途中コースの下にロッジが並ぶ集落が見えたが、直接サンシカーリオのインフォメーション目指してまっしぐらに滑った。基点まで降りると、すぐ左手にスキースクールがあったので、何はともあれ飛び込んでみたのだった。
「あの、あの、ここから、セストリエーレへ」
「帰りたいのかね」
「そうです、そうです。朝早くモンジネーブルまで行ってその帰りなんだけど」
「ここまで来たら、時間切れになった」
「そうです。そうです。なんとかなりませんか」
「みんなで、何人いるんだね」
人数聞くなんて、もしかしたらセストリエーレまで送ってくれるのかもしれない。なんて親切。やっぱ、好きだなぁ、イタリアーノ。
「えと、えと、全部で15人。

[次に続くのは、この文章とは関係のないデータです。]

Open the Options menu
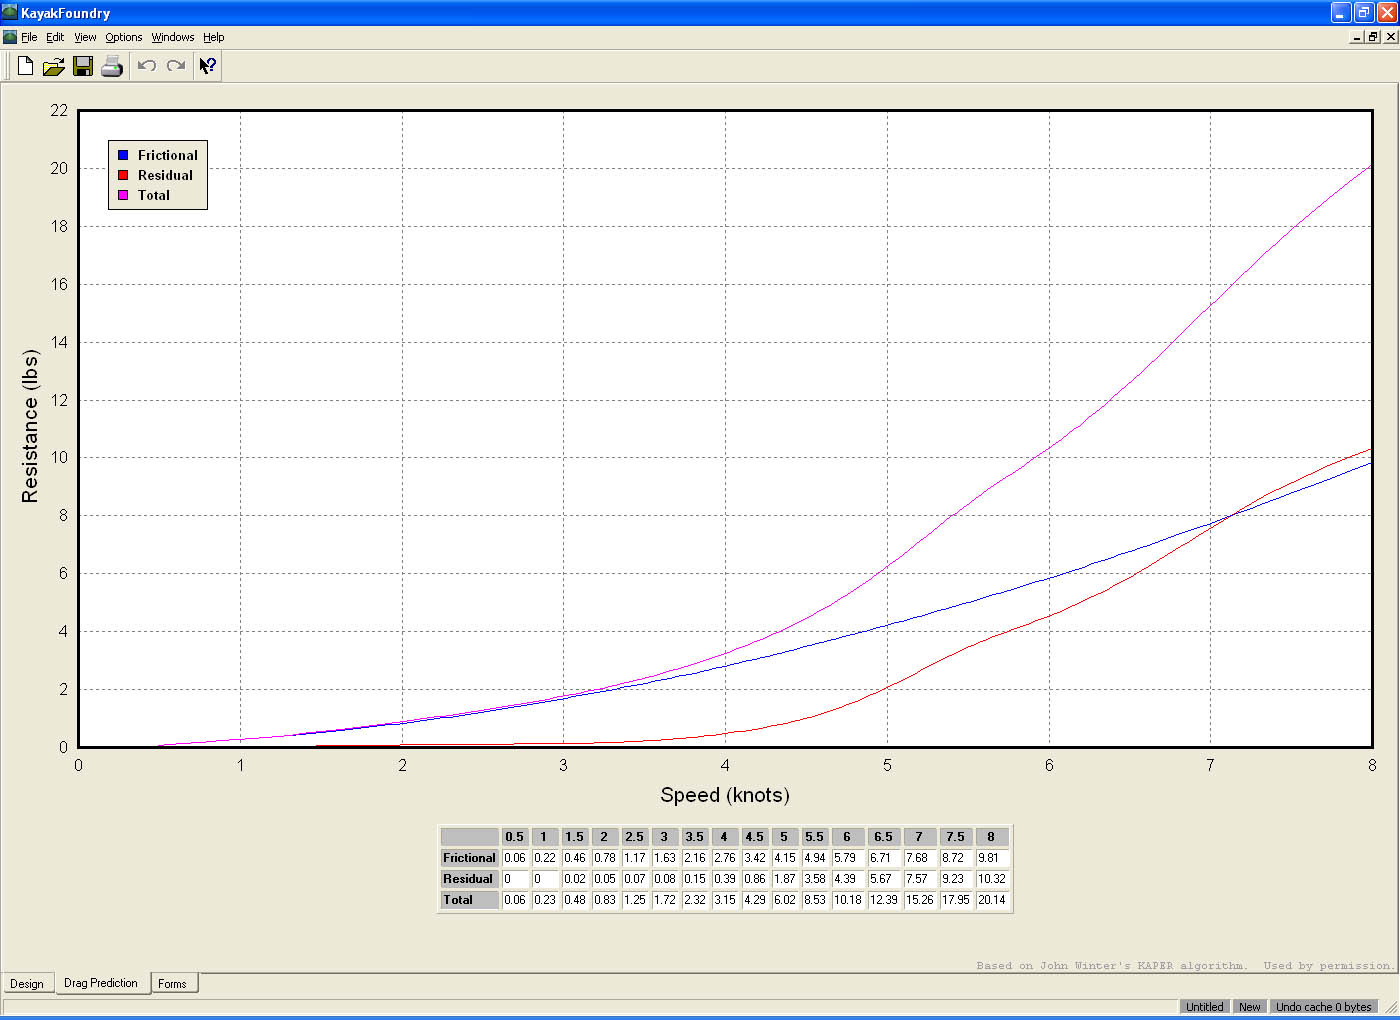This screenshot has width=1400, height=1020. click(x=124, y=37)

いや、二人迷子を見捨てたから13人。いや、ひとりは最初からセストリエーレに残ったから12人だ」
「そんなにおおぜいじゃ車には乗せられないな」
喜んで正確に人数を報告したのだが、どうやらスタッフにセストリエーレの住人がいるらしく、二、三人なら乗せていってあげようと思ったという。残念、無念。
結局、サンシカリオからまたチェザーナトリネーゼの街まで降りて、セストリエーレへの連絡バスに乗れば帰れることが分かった。バスが出るまでの半時を、バールのホットワインでほっと一息ついたのであった。
サンシカリオのバス停でアジア人の集団が、同じバスに乗り合わせた。日本人のような顔かたちだが、話しているのは福建語のようだ。どこから来たのか尋ねると、台湾から来てチェザーナ・トリネーゼへ泊まっていると言うではありませんか。
いや、驚きましたね。台湾の人もスキーするんだ。行ったことないけど、台湾に雪降ったっけ?スキー場はあったっけ。まさか、ピエモンテの山奥でアジア人の大集団に出会わすとは思ってもいなかったのだが、いやはや、なかなか台湾の人たちも頑張っているのであります。